A fund established by 1964 Hamilton graduate Daniel W. Dietrich II, who died last year, has provided the college with a $6 million gift to establish The Daniel W. Dietrich ’64 Fund for Innovation in the Arts and The Daniel W. Dietrich ’64 Arts Museum Programming Fund. These two funds will significantly expand the College’s already robust arts programming for its faculty, students and community.
“Dan Dietrich was a warm, kind and thoughtful man,” said President Joan Hinde Stewart. “We are pleased that his love of art will live on at Hamilton through these generous endowments.”
Income from the Daniel W. Dietrich ’64 Fund for Innovation in the Arts will be used to make grants to faculty in the arts and curators at the Ruth and Elmer Wellin Museum of Art. Emphasis will be placed on collaboration, innovation, exploration and risk-taking. The grants will be managed by the Dean of Faculty, who will appoint a panel of faculty artists and two outside evaluators to assess proposals and to make awards. Possible projects may run the gamut from technology-driven collaborative art installations to summer arts institutes to orchestrated gatherings of artists from several disciplines to create site-specific artworks on campus.
The grants will be called Dietrich inchworm grants following one of Dietrich’s favorite quotes by painter Albert P. Ryder: “Have you ever seen an inchworm crawl up a leaf or twig, and, then, clinging to the very end, revolves in the air, feeling for something to reach? That’s like me. I am trying to find something out there beyond the place on which I have a footing.”
The Daniel W. Dietrich ’64 Arts Museum Programming Fund income will be used to enable the Wellin Museum of Art to secure commitments from contemporary artists well in advance of planned exhibitions, to engage faculty and students with the exhibitions (and often to provide opportunities for students to assist the visiting artists in creating works for exhibitions), to integrate planned exhibitions into the curriculum, and to help local schools and other organizations incorporate these exhibitions into their curricula and co-curricular activities.
The College also will receive 24 pieces of art from Dietrich’s art collection and the funds for their stewardship.
“The Dietrich Arts Museum Programming Fund will allow for experimentation and risk in art-making at the Wellin Museum of Art,” said Wellin Museum Director Tracy Adler. “This grant supports the spirit and power of creativity by providing game-changing funding for the museum’s programming. It also allows for advanced planning which is crucial to the museum’s ability to commission site-specific works from visiting artists and to better integrate exhibitions into the Hamilton curriculum.”
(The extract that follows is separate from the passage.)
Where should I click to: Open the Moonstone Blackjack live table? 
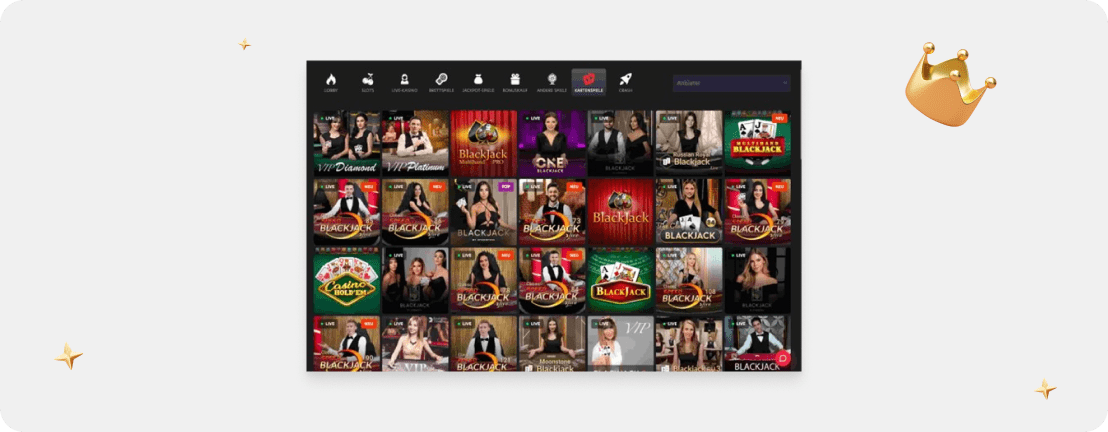pos(552,345)
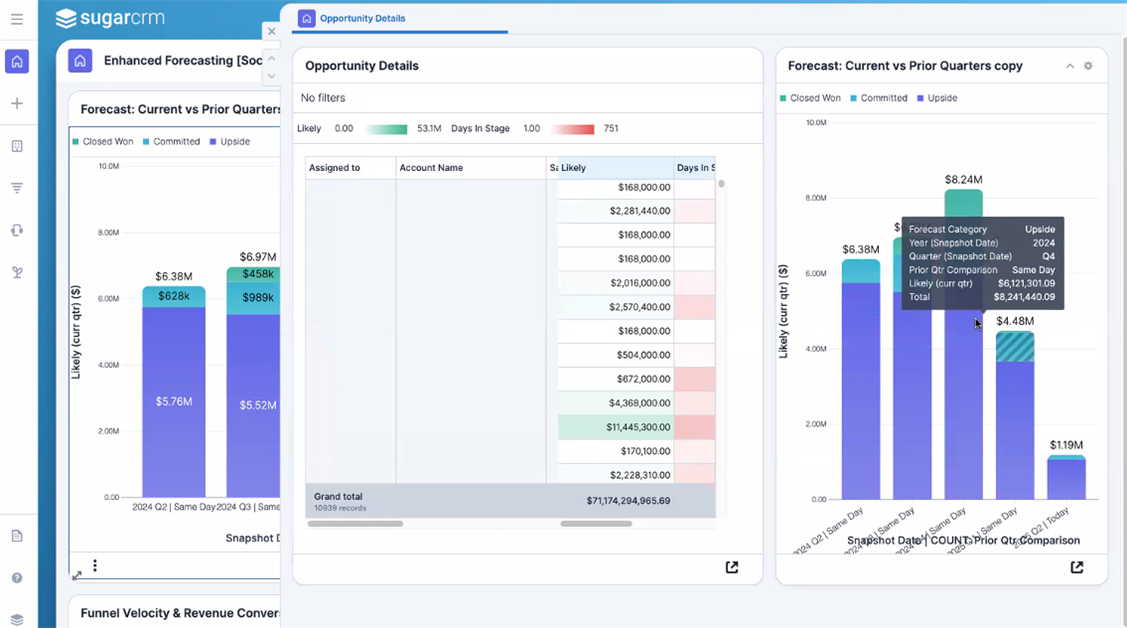Open settings gear on Forecast copy dashlet

[x=1088, y=66]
An art history major at Hamilton, Dietrich was a longtime supporter of the former Emerson Gallery and joined the architectural committee for the construction of the Wellin Museum. He served on the College’s Committee on the Visual Arts and the Performing Arts Advisory Committee, as well as the Trustee Subcommittee for Arts Facilities Planning. The museum’s expansive exhibition gallery is named in his honor.
In recognition of his years of devotion to enhancing arts programming and facilities at Hamilton, Dietrich was awarded the Volunteer of the Year award in 2012 at the Wellin Museum’s opening dedication. According to the citation, he envisioned from the onset a museum and other spaces designed to draw the community together and make the arts accessible. “Possibly what led me to art history in the first place was that one could look deeply into a painting and trust it as deep as one wanted to look,” he said at the ceremony.
Dietrich's support of the arts extended to generous loans of significant works of art from his collection to exhibitions mounted at the Emerson Gallery and at the Wellin Museum of Art including a piece for the museum inaugural show, Affinity Atlas, by Paul Thek titled "Large Pumpkin Pyramid." For an earlier exhibition at the Emerson Gallery he loaned several paintings including a Edward Hopper and a Thomas Eakins. “To bring a Hopper here and an Eakins, it's really just paying my dues, giving them back to the community.” Dietrich first viewed Hopper’s "Road and Trees" as a Hamilton student in 1964 when the piece was included in a temporary exhibit visiting the College.